Dodi C. Reardon (“Plaintiff”) appeals the trial court’s
order dismissing, under the doctrine of laches, her equitable
distribution action filed thirteen years ago against her
husband, Mark C. Brown (“Defendant”). We affirm.
I. Background -2-
Plaintiff and Defendant were married on 24 July 1993. They
separated on 18 October 1997, and a separation agreement was
prepared (“the separation agreement”). Plaintiff signed the
separation agreement on 14 November 1997, but Defendant did not
sign it. Moreover, the final divorce judgment dissolving the
parties’ marriage, entered 4 June 1999, stated in part that
“there are matters of equitable distribution between the
plaintiff and the defendant that shall be placed on the ‘off
docket.’” However, Defendant contends that the parties adhered
to the terms of the separation agreement when their marital
assets were distributed, and Plaintiff does not dispute this in
her brief. Nonetheless, thirteen years later, Plaintiff moved
ex parte to reactivate the equitable distribution action between
her and Defendant. The trial court reactivated the equitable
distribution action by an amended order, entered 19 November
2012 (“the reactivation order”).
In response, Defendant moved the trial court to rescind the
reactivation order and dismiss Plaintiff’s action based, in
part, on the affirmative defense of laches. The trial court
held a hearing on Defendant’s motion on 17 December 2013 (“the
hearing”). By order entered 15 January 2014, the trial court
dismissed Plaintiff’s equitable distribution claim “for failure
to prosecute [her action] in a timely fashion, which -3-
constitute[d] prejudice to the [D]efendant” (“the dismissal
order”). Plaintiff appeals.
II. Standard of Review
It is well settled in our caselaw that when the trial
court sits without a jury,
the standard of review on appeal is whether there was competent evidence to support the trial court's findings of fact and whether its conclusions of law were proper in light of such facts. Where . . . the trial court's findings are not contested, the findings are presumed to be supported by competent evidence and [are] binding on appeal. The trial court's conclusions of law are reviewable de novo.

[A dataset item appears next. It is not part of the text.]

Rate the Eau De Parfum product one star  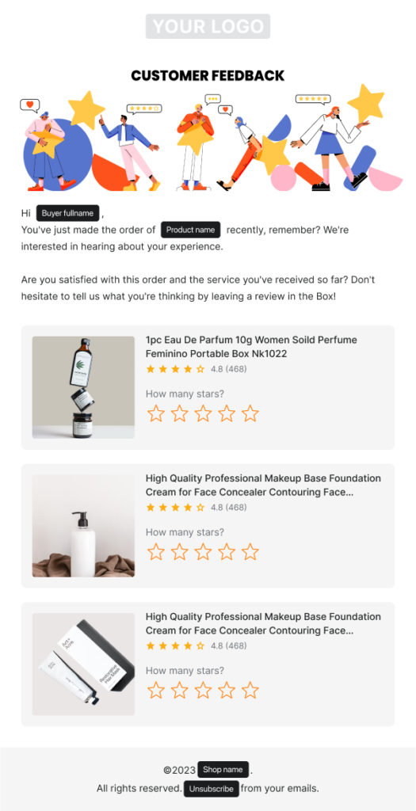tap(156, 413)
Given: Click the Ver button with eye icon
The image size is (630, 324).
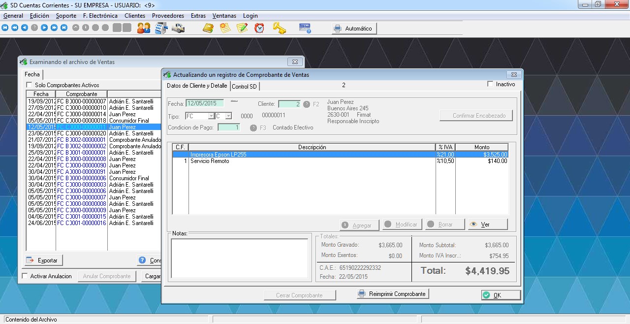Looking at the screenshot, I should pyautogui.click(x=487, y=225).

Irby v. Freese, 206 N.C. App. 503, 508, 696 S.E.2d 889, 892
(2010) (citations and internal quotation marks omitted).
III. Plaintiff’s Challenges to the Findings
Plaintiff first challenges the sufficiency of a number of
the trial court’s findings of fact in the dismissal order,
specifically:
2. That on or about November 14, 1997, the plaintiff had prepared a separation agreement reflecting the agreement of the parties, which she executed before a notary public, but which was never executed by the defendant. Nonetheless, the terms and conditions of the separation agreement were adhered to by the parties. That, among other things, the defendant purchased the plaintiff’s interest in the marital residence, . . . and the defendant paid off all of the -4-
marital credit card debt.
3. The plaintiff received an automobile, the defendant received an automobile and each party waived any claim that they may have had to the retirement or 401K accounts of the other. That although the separation agreement was not completely executed, the [c]ourt finds that the parties acted in reliance upon the terms and conditions thereof.
. . . .
8. That the plaintiff testified that she had given no thought to equitable distribution until she stumbled on the divorce document and questioned what it meant by the fact that the divorce decree provided "That there are matters of equitable distribution that should remain open and placed on the 'off-docket.'" That thereafter, she made inquiry of counsel as to what that meant, thus, the beginning of this action.
Plaintiff’s challenges to the above findings are largely
conclusory. In her brief before this Court, the entirety of
Plaintiff’s argument challenging findings of fact three and
eight is that they have “no basis in the record.” Plaintiff
does not explain her position further, nor does she direct this
Court to anywhere in the record where we might evaluate the
factual sufficiency of these findings. See N.C.R. App. P.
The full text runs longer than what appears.